Na última segunda-feira (23), em uma cerimônia realizada no Palácio da Guanabara, no Rio de Janeiro, sede do governo, foi oficializada a renúncia do governador Cláudio Castro (PL-RJ).
A saída de Castro do comando do Executivo estadual foi efetuada um dia antes da retomada de um julgamento no Tribunal Superior Eleitoral (TSE) que poderia culminar na inelegibilidade do político.
O caso está relacionado à contratação irregular de cabos eleitorais por meio da Fundação Centro Estadual de Estatísticas, Pesquisas e Formação de Servidores Públicos do Rio de Janeiro, a Ceperj.

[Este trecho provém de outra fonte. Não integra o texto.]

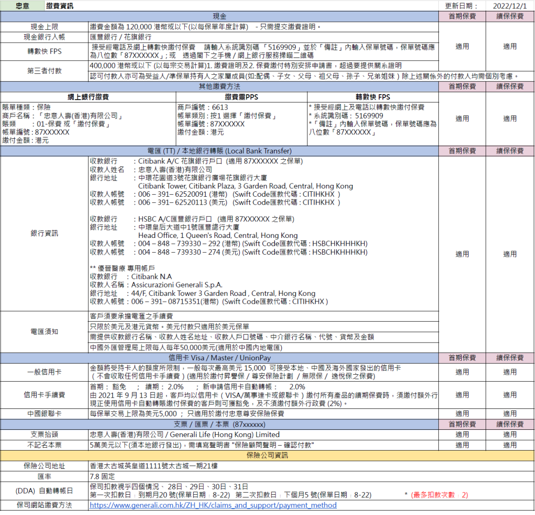535x515 pixels.
Task: Select the 信用卡 Visa / Master / UnionPay header
Action: coord(219,357)
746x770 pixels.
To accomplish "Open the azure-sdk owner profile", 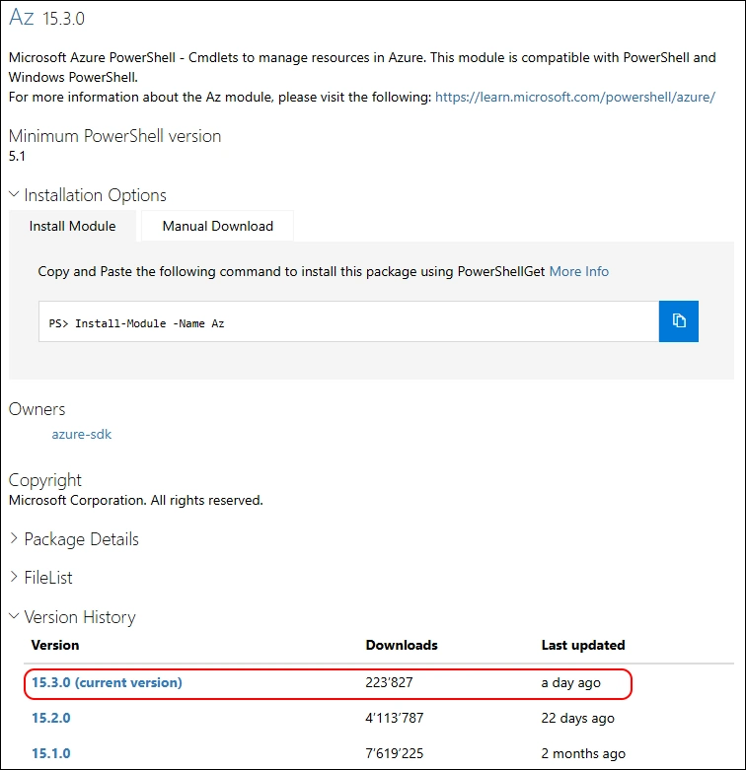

Castro deseja se candidatar ao Senado. Inclusive, declarou-se pré-candidato a senador durante o evento de despedida do cargo de governador, fazendo também um balanço de sua atuação e de suas entregas.
Por conta da pré-candidatura, ele precisaria deixar o governo do estado até o início de abril. Ao renunciar antes do prazo final, fica a dúvida sobre o andamento do processo no TSE.
Novo governador e “mandato-tampão”
Sem um vice-governador e com o presidente da Assembleia Legislativa do Estado do Rio de Janeiro (Alerj) afastado, o presidente do Tribunal de Justiça (TJ-RJ), desembargador Ricardo Couto, assumirá interinamente o governo.
Seguindo a legislação, ele deverá organizar posteriormente uma eleição indireta para que deputados estaduais da Alerj selecionem um nome para liderar o governo naquilo que é chamado de “mandato-tampão” – que vai até a eleição do próximo governador.